Dr. Harvey J. Alter, resident in the UW Internal Medicine Residency Program from 1964-65, receives the 2020 Nobel Prize for his contributions to the discovery of the Hepatitis C virus.

The Nobel Assembly at Karolinska Institutet announced yesterday that the 2020 Nobel Prize in Physics or Medicine was jointly awarded to Drs. Harvey J. Alter, Michael Houghton and Charles M. Rice for the discovery of Hepatitis C virus.

Hepatitis C, a virus that can cause liver inflammation, cirrhosis and eventual cancer and failure, is one of two of the hepatitis viruses that is transmitted through blood and bodily fluid. While Hepatitis A is transmitted by polluted water or food and generally has little long-term impact on the patient, hepatitis B and C are caused when blood infected with the virus is transmitted from person to person, and, if untreated, lead to long term complications and even death.

Dr. Harvey J. Alter in 2020
Dr. Harvey J. Alter in 2020. Credit - NIH/Chiachi Chang

Alter has centered his career on the study of hepatitis, inflammation of the liver. Alter trained at the University of Washington for residency in 1965 before fast-tracking to a hematology fellowship at Georgetown University.  In 1969, Alter joined the NIH Clinical Center’s Department of Transfusion Medicine as a senior investigator. Alter has spent over 50 years at the NIH Clinical Center, serving as chief of the infectious diseases section and associate director of research in the department of transfusion medicine.

While it has been understood since the 1940s that hepatitis can be transmitted in two different modalities, Alter’s work with Baruch Blumberg in the 1960s led to the discovery that a separate hepatitis virus, Hepatitis B, was responsible for some of the blood-borne infections. Alter continued his research at the NIH with patients who developed hepatitis after blood transmission, noticing that hepatitis occurred despite prior screening for presence of Hepatitis A and B viruses. Through testing and experiments, Alter and his team proved that transmission in these cases was due to a new unknown agent, known as “non-A, non-B” hepatitis.

Building on this research, Alter’s co-honorees Michael Houghton isolated the hepatitis C virus in 1989 and Charles Rice proved the virus alone was the cause of the “non-A, non-B” hepatitis cases in1997.

Fitting these pieces of the puzzle together, Alter and Houghton together developed the first screening test for presence of the hepatitis C virus in 1990, driving the incidence of post-transfusion hepatitis C down 200-fold over the following 7 years.

From the Nobel Assembly:

The Nobel Laureates’ discovery of Hepatitis C virus is a landmark achievement in the ongoing battle against viral diseases. Thanks to their discovery, highly sensitive blood tests for the virus are now available and these have essentially eliminated post-transfusion hepatitis in many parts of the world, greatly improving global health. Their discovery also allowed the rapid development of antiviral drugs directed at hepatitis C. For the first time in history, the disease can now be cured, raising hopes of eradicating Hepatitis C virus from the world population. To achieve this goal, international efforts facilitating blood testing and making antiviral drugs available across the globe will be required.

## [Given material]
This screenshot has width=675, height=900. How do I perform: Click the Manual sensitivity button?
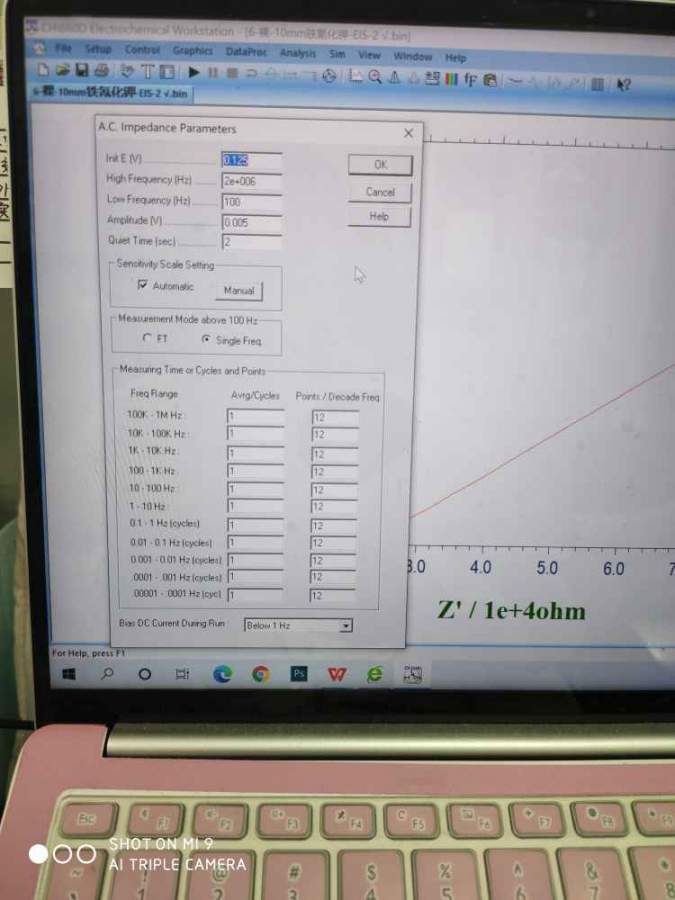click(239, 291)
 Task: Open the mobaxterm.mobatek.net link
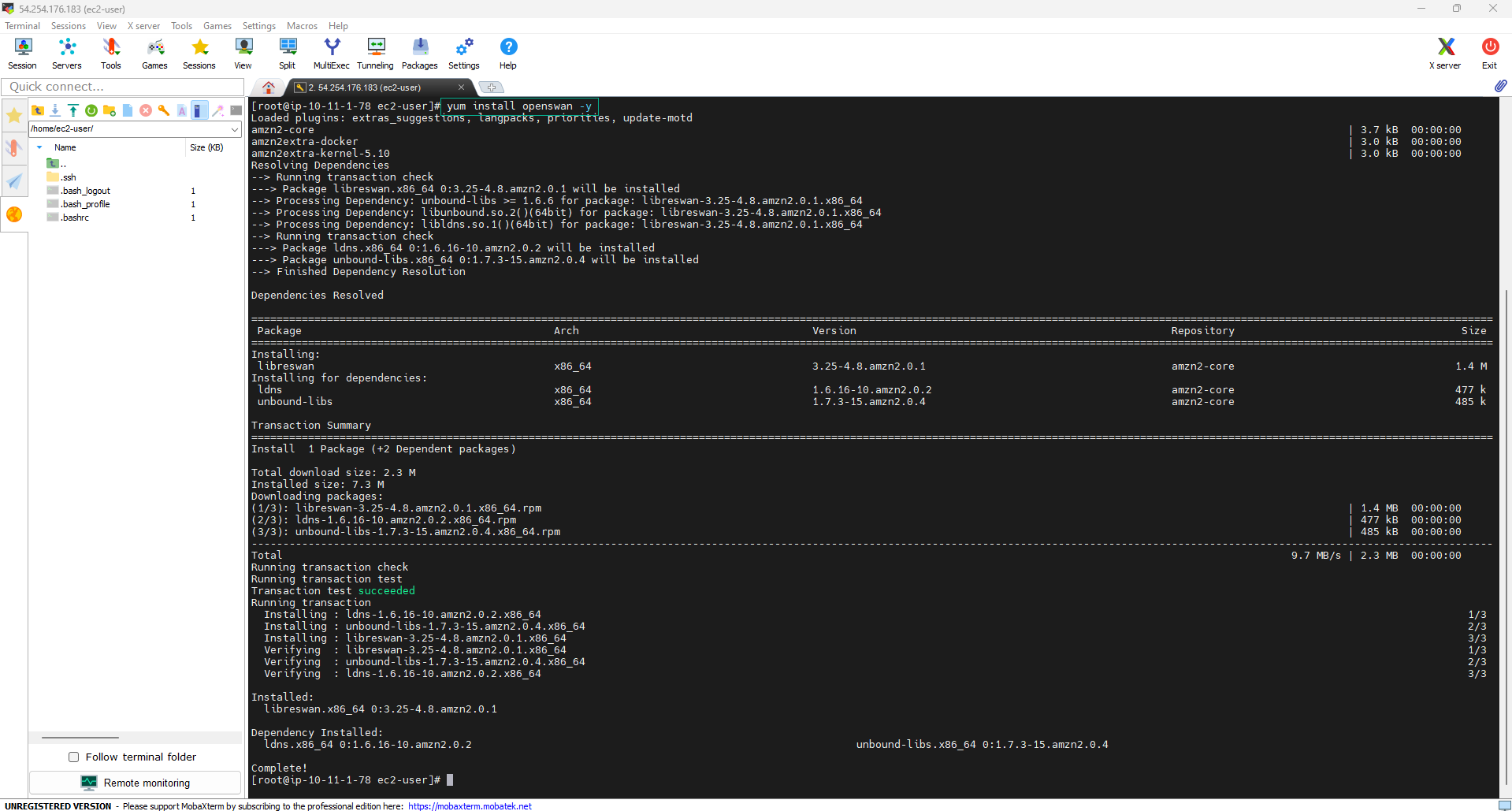(470, 806)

## [What is required]
Transcribe the passage of the article on Harvey J. Alter's Nobel Prize that begins at the words "Dr. Harvey J. Alter, resident" and stops after the words "the Hepatitis C virus.".

## [Result of this task]
Dr. Harvey J. Alter, resident in the UW Internal Medicine Residency Program from 1964-65, receives the 2020 Nobel Prize for his contributions to the discovery of the Hepatitis C virus.